____ INFORMATION SHOWN

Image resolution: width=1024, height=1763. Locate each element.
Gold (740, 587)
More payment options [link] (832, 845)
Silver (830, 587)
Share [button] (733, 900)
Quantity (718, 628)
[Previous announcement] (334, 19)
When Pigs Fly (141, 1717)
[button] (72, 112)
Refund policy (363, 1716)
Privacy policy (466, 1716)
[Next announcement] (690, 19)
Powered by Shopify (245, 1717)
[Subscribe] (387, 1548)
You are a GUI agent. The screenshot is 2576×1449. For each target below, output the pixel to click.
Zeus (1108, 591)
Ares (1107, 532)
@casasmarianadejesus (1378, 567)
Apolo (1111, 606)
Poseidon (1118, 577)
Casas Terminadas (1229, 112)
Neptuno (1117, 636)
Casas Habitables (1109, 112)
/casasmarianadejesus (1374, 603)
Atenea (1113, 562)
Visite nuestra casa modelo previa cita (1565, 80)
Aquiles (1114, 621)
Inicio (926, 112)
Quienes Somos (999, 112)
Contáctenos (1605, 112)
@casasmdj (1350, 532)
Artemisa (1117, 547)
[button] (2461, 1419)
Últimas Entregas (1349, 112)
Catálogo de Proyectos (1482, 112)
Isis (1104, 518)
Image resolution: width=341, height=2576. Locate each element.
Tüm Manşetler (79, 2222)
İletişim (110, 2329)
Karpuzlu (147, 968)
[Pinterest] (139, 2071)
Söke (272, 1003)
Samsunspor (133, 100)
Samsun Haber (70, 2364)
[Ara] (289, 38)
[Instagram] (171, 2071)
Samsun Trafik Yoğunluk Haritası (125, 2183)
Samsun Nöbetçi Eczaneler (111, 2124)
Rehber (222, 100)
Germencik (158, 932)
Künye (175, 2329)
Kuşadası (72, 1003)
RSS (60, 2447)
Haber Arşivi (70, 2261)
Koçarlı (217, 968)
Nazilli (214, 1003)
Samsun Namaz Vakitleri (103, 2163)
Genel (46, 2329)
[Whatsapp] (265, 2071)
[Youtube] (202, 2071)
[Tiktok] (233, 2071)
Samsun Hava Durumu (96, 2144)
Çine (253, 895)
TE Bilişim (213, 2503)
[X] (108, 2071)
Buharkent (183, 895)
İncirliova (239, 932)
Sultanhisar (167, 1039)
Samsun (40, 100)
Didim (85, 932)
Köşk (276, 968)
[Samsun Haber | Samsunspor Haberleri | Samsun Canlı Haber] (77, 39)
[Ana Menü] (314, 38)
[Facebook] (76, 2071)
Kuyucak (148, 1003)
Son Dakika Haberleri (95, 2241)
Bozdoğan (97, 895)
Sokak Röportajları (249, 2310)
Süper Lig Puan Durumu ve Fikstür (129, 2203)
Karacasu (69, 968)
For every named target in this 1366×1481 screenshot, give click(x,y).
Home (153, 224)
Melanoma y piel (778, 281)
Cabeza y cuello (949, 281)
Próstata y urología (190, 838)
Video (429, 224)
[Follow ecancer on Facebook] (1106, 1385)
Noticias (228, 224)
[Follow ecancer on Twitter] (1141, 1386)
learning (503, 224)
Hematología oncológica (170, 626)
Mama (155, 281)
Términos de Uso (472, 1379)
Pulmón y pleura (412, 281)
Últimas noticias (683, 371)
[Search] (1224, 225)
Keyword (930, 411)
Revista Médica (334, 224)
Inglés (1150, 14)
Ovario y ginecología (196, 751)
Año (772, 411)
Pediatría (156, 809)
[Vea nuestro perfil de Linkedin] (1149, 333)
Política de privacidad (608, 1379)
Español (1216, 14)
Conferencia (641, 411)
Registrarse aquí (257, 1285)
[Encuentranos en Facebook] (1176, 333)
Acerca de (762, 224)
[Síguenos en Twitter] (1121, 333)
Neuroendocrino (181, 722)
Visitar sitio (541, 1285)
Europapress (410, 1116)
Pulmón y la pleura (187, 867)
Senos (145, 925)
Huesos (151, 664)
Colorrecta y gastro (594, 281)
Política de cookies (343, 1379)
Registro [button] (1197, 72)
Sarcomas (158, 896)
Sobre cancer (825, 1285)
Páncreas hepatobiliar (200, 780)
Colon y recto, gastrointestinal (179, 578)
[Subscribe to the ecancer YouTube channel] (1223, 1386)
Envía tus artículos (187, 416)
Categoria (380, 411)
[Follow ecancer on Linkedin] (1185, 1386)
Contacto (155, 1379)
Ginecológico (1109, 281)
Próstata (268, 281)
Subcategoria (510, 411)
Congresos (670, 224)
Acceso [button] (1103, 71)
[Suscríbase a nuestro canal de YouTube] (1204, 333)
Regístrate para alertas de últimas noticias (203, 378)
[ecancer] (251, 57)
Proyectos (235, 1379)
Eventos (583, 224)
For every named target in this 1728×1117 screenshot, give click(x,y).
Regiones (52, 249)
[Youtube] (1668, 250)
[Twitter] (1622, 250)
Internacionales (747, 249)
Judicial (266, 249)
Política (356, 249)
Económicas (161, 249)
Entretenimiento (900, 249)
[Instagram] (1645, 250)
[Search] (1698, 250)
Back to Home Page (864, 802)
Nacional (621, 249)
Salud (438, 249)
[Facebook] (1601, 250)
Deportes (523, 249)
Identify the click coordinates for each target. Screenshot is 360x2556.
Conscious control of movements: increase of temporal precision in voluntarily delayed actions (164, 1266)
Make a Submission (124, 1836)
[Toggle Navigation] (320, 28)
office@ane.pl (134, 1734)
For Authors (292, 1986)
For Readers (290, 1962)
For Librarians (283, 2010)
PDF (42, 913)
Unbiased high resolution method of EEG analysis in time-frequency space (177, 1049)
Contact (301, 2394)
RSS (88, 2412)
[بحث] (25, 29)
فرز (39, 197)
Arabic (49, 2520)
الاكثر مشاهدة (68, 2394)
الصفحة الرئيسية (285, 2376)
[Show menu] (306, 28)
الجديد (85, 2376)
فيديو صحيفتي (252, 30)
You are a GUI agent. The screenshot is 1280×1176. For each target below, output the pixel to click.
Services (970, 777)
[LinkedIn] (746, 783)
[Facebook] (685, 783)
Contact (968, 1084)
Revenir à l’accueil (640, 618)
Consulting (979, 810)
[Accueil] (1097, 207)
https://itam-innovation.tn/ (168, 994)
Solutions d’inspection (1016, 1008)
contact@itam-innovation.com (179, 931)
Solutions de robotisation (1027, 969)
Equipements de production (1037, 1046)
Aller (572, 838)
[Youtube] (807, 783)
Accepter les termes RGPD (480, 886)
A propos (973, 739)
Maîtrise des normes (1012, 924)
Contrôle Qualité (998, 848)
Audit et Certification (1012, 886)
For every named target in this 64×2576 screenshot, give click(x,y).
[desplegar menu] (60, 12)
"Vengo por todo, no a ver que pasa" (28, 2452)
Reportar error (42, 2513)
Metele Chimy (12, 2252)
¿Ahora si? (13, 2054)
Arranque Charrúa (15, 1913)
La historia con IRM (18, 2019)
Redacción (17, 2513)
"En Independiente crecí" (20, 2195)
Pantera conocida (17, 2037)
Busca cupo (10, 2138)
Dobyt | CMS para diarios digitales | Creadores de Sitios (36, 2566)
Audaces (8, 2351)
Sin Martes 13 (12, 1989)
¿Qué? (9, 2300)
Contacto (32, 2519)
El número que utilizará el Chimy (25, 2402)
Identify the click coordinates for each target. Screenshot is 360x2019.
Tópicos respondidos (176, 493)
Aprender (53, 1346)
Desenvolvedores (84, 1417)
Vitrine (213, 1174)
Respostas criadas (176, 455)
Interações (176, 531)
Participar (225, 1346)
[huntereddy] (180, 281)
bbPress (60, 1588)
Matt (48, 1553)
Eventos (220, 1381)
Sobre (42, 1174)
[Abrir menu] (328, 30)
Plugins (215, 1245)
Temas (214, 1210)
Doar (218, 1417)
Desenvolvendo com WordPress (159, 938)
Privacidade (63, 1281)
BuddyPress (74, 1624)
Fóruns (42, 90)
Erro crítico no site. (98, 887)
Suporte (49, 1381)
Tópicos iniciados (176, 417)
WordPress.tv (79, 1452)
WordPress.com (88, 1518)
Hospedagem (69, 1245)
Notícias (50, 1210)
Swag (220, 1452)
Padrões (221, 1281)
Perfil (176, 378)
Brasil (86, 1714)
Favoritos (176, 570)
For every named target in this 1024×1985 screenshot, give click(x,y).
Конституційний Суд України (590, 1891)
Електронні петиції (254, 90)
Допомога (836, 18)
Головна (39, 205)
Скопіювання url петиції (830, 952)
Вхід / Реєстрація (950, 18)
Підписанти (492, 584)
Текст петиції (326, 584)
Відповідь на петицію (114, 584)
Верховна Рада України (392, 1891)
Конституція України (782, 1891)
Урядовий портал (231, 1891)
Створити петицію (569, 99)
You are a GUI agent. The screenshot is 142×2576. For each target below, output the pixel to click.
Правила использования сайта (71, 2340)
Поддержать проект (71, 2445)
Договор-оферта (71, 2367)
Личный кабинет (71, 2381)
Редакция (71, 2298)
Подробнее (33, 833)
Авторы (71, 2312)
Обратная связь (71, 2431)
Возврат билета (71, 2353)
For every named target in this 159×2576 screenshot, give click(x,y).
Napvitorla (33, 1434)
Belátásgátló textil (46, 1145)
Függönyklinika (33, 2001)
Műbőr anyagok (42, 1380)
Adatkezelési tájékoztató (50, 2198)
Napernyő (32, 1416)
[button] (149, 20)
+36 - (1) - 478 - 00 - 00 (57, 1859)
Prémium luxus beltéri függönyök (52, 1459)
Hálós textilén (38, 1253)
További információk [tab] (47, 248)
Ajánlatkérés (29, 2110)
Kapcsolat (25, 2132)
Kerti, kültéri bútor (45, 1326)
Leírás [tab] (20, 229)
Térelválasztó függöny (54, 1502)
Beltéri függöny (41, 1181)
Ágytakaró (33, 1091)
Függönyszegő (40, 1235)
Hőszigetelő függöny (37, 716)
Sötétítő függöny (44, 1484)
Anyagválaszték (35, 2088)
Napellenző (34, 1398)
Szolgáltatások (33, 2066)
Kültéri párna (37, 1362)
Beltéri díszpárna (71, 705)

________

[ABOUT THIS EXERCISE]
Print again the lines of the entries above that fall between the line holding "Bozdoğan (97, 895)" and the line holding "Pulmón y pleura (412, 281)", inclusive, exactly as they stand.

[SOLUTION]
Bozdoğan (97, 895)
Sokak Röportajları (249, 2310)
Süper Lig Puan Durumu ve Fikstür (129, 2203)
Karacasu (69, 968)
For every named target in this 1366×1481 screenshot, give click(x,y).
Home (153, 224)
Melanoma y piel (778, 281)
Cabeza y cuello (949, 281)
Próstata y urología (190, 838)
Video (429, 224)
[Follow ecancer on Facebook] (1106, 1385)
Noticias (228, 224)
[Follow ecancer on Twitter] (1141, 1386)
learning (503, 224)
Hematología oncológica (170, 626)
Mama (155, 281)
Términos de Uso (472, 1379)
Pulmón y pleura (412, 281)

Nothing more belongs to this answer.